(Provided text begins)

Watch Dogs also draws from the Ubisoft well pretty hard in its ctOS Control Centers and Towers. Towers allow you to synchronize with the surveillance of part of the city and unlocks map markers, while Control Centers are like Outposts in Far Cry 3 and Fortresses in Assassin Creed IV: Black Flag. As these were a fantastic addition to both of those series, they remain a fantastic addition here, adding great infiltration and puzzle elements to the proceedings. It does make the game seem a bit too much like “Open World Ubisoft Franchise #3,” but it’s hard to argue with success.

Much of the experience takes place online, where players can invade each other’s games and take part in various missions. Included are Hacking Contracts, Tailing Contracts, Races, Freeroaming and Decryption Contracts. While all prove the be enjoyable modes to varying degrees, the simplest is perhaps the most entertaining. Hacking Contracts allows a you to find another player in order to hack into their phone to install a backdoor, steal the data and escape before you’re found. Harming the mark results in losing the game, so you must remain inconcopious while the data is stolen. This can be done by either simply blending in to a crowd and hoping you’re not found out (the search area gets smaller as the data is accessed) or continue running around dodging the other player. It might seem simple, but it’s actually an interesting cat and mouse game that keeps you addicted for hours.

Visually, Watch Dogs looks fantastic. Framerate is smooth, the environment is highly detailed and crisp and lighting effects are outstanding. Cinematics are the real star here and the up-close details of the cast is incredible. You can see every line in Clara’s tattoos and stubble on Aiden’s face. That being said, there’s nothing graphically innovative here and the visuals are overall comparable to the current-gen versions of Assassin’s Creed IV: Black Flag — gorgeous, but not groundbreaking. On the audio side of things, the music is both a huge accomplishment and a huge letdown. The licensed soundtrack is quite frankly a mess. There’s a noticeable lack of content and it’s a weird blend of practically every musical genre to satisfy everybody. In doing that, they’ve satisfied nobody and there’s only a few standout tracks — Vampire Weekend’s Diane Young and Gemini Club’s Sparklers — among the handful. Not only does it pail in comparison to most racing games, but it’s not even in the same league of Grand Theft Auto, a series that in its last two entities had bands commissioned to write original tracks. Thankfully, the soundtrack is mostly redeemed thanks to a fantastic score from Brian Reitzell, known for his work on TV’s excellent Hannibal. Fans of that show know how well his compositions sustains moodiness and will find the same effect in Watch Dogs with downbeat electronics and droaning synthesizers.

(Provided text ends)
(Information provided begins)

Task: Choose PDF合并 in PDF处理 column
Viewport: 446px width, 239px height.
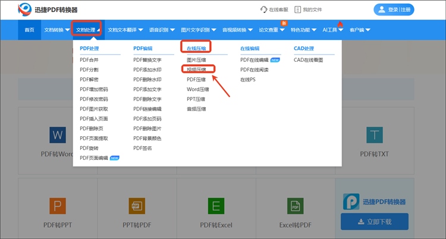Action: coord(89,60)
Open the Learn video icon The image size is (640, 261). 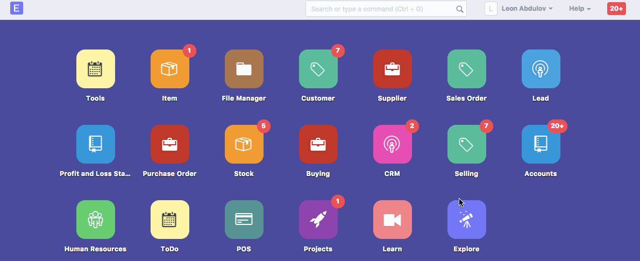[x=392, y=220]
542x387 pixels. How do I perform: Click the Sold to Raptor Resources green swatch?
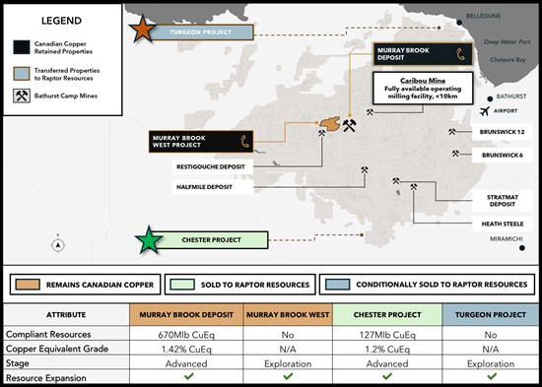click(182, 285)
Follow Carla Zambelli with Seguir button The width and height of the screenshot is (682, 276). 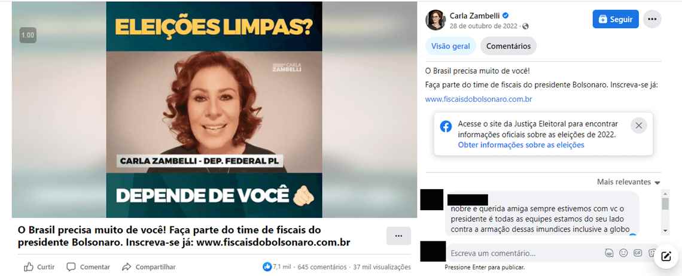616,19

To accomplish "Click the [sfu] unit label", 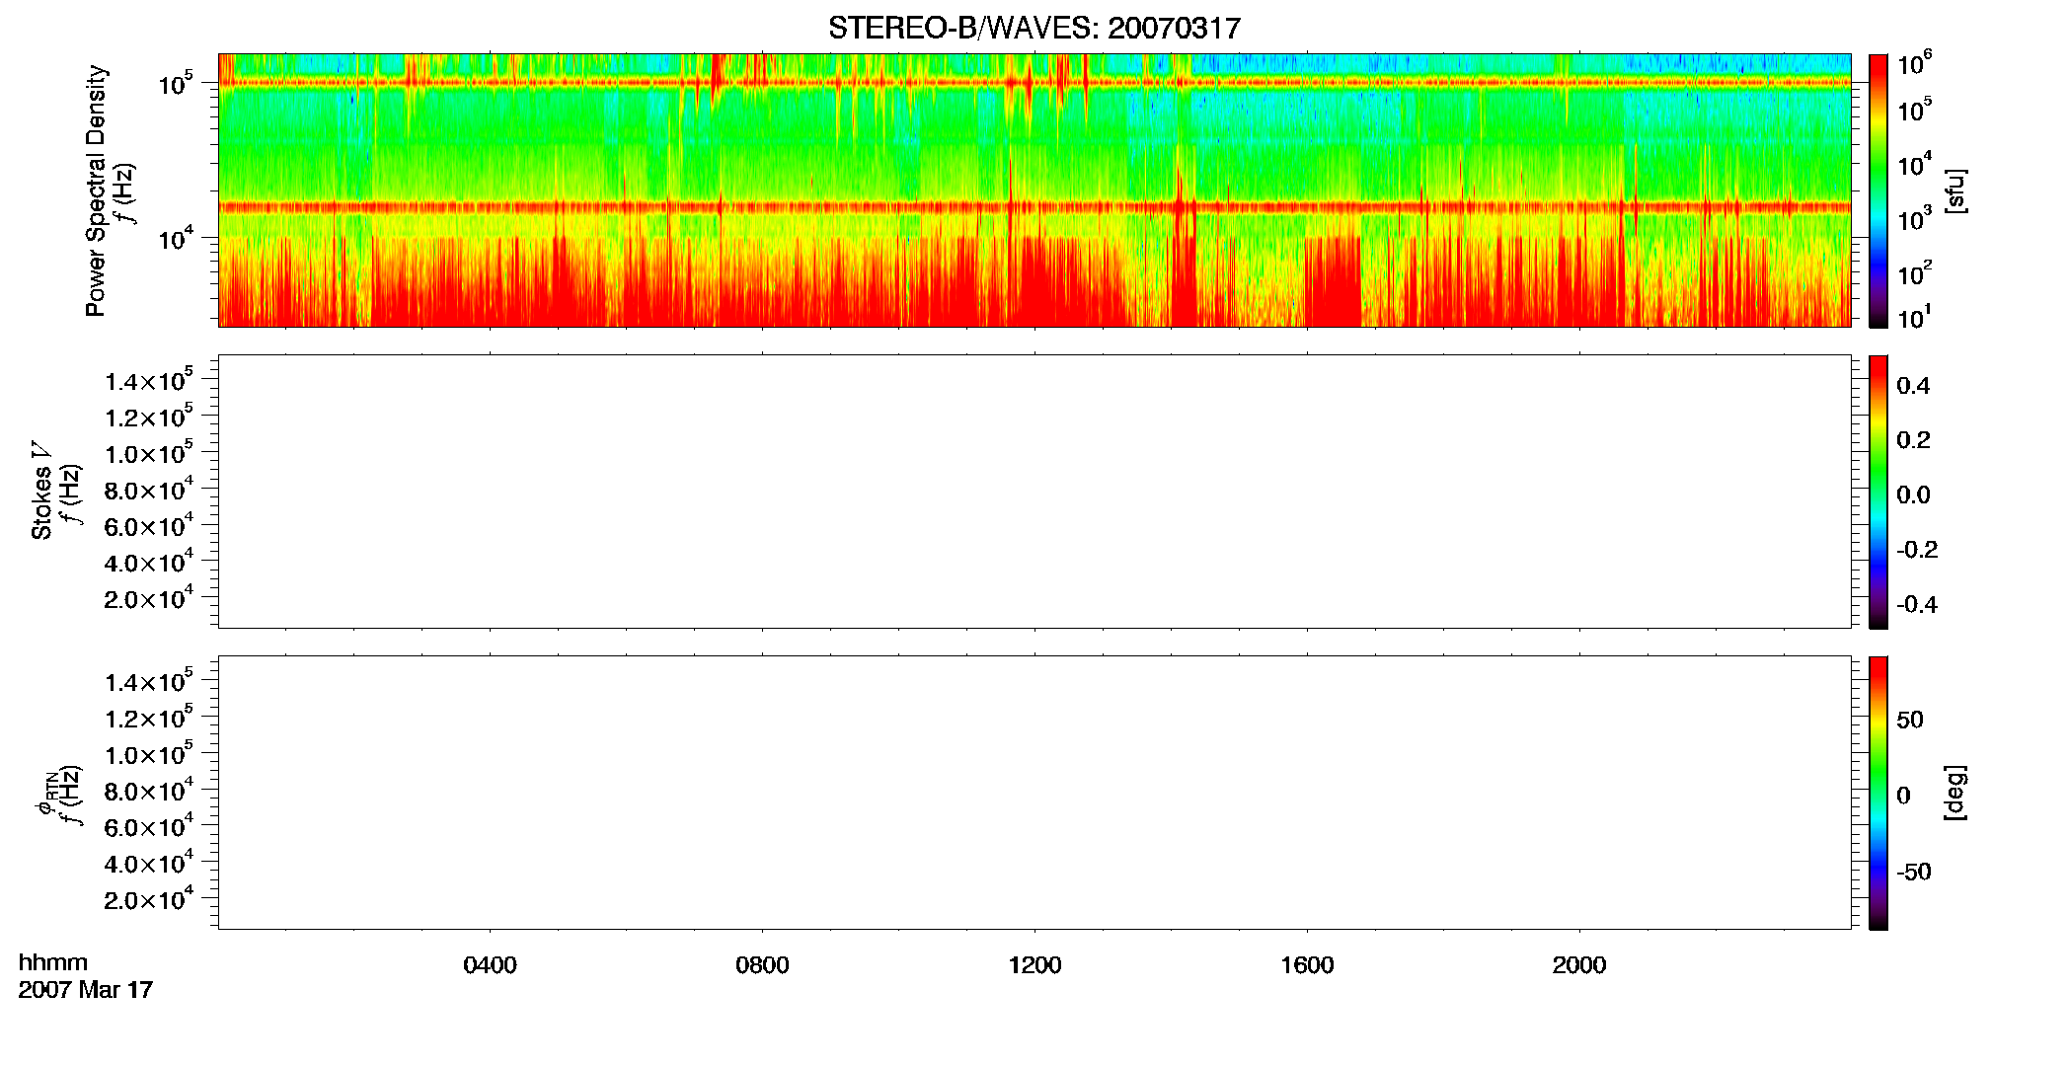I will [1955, 191].
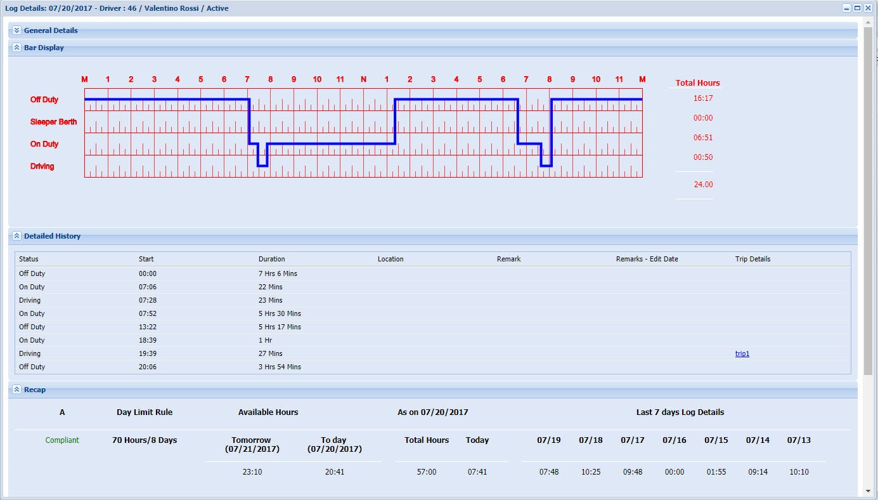Select the Driving label on bar graph
Viewport: 878px width, 500px height.
(x=42, y=166)
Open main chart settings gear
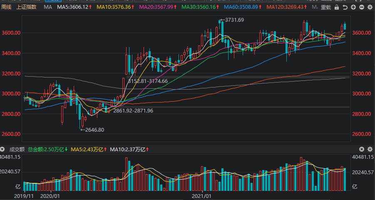This screenshot has width=375, height=200. (370, 8)
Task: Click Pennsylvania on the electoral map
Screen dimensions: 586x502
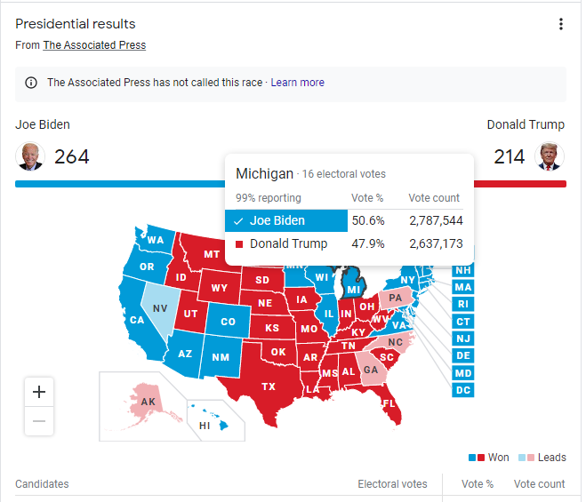Action: (396, 298)
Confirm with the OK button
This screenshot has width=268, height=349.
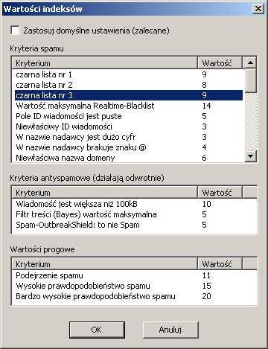pos(97,330)
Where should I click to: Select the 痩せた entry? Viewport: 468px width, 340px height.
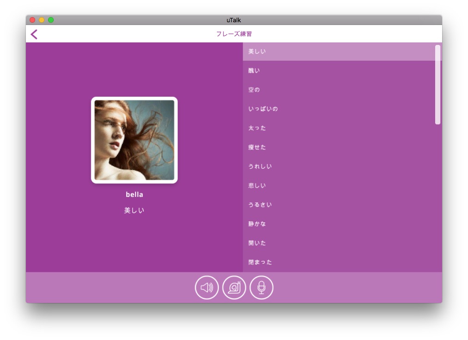(257, 147)
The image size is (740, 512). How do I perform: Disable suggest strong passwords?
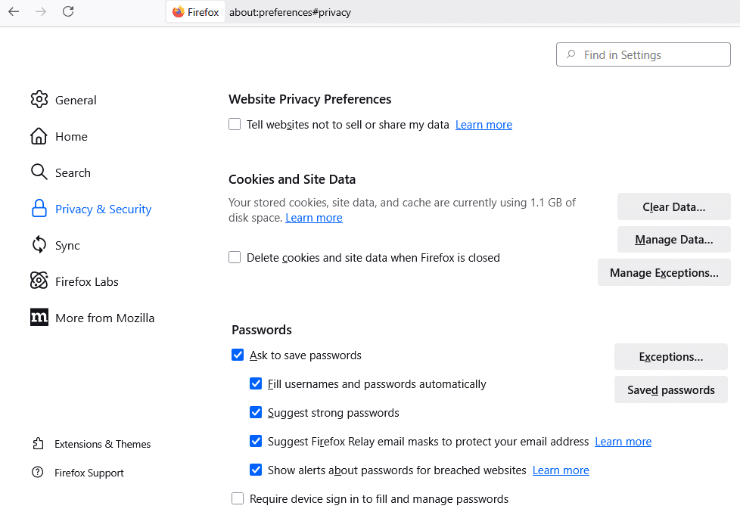click(x=256, y=412)
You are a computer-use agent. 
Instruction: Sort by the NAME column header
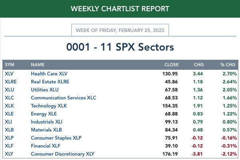tap(38, 65)
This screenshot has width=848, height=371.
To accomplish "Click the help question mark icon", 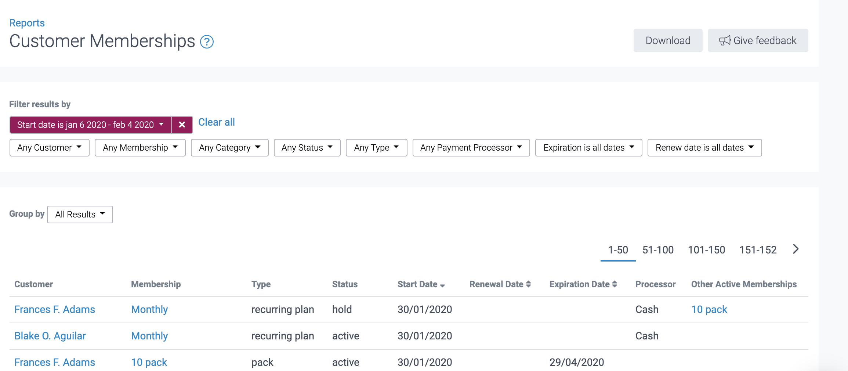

(Information provided ends)

→ Required action A
Quote the passage of the Watch Dogs review that begins with the words containing "Much of the" and ends with "addicted for hours.".
→ Required action B
Continue the Watch Dogs review from its last sentence.
The data comes from a separate source and has no connection to the Watch Dogs review.

→ Response box A
Much of the experience takes place online, where players can invade each other’s games and take part in various missions. Included are Hacking Contracts, Tailing Contracts, Races, Freeroaming and Decryption Contracts. While all prove the be enjoyable modes to varying degrees, the simplest is perhaps the most entertaining. Hacking Contracts allows a you to find another player in order to hack into their phone to install a backdoor, steal the data and escape before you’re found. Harming the mark results in losing the game, so you must remain inconcopious while the data is stolen. This can be done by either simply blending in to a crowd and hoping you’re not found out (the search area gets smaller as the data is accessed) or continue running around dodging the other player. It might seem simple, but it’s actually an interesting cat and mouse game that keeps you addicted for hours.

→ Response box B
Closing Comments:

Treated like the Second Coming, Watch Dogs has arrived riding a tidal wave of hype and has turned out not to be a momentous event in gaming, but instead just a great game. In some ways, Ubisoft has done it a disservice by creating expectations it could never live up to, as this is a wholly entertaining experience on its own terms. The campaign is massive and full of enthralling missions, the voice acting and characterization (outside of Aiden) is impeccable and it’s jam packed with enough content to keep gamers satisfied until Grand Theft Auto VI. Ironic, seeing as how Watch Dogs’ biggest shortcomings stem from its inability to distance itself from the series it so clearly was inspired by. When compared to GTAV, the game falls short in most places — notably driving and side-missions. Falling short to one of the games of the generation, however, is still a huge accomplishment and Watch Dogs blazes its own trail by offering the ingenious addition of hacking. With tons of content and a surprising amount of humor, Ubisoft has laid an incredibly solid base with Watch Dogs. It might not be at the top of its class, but it’s a damn fine salutatorian.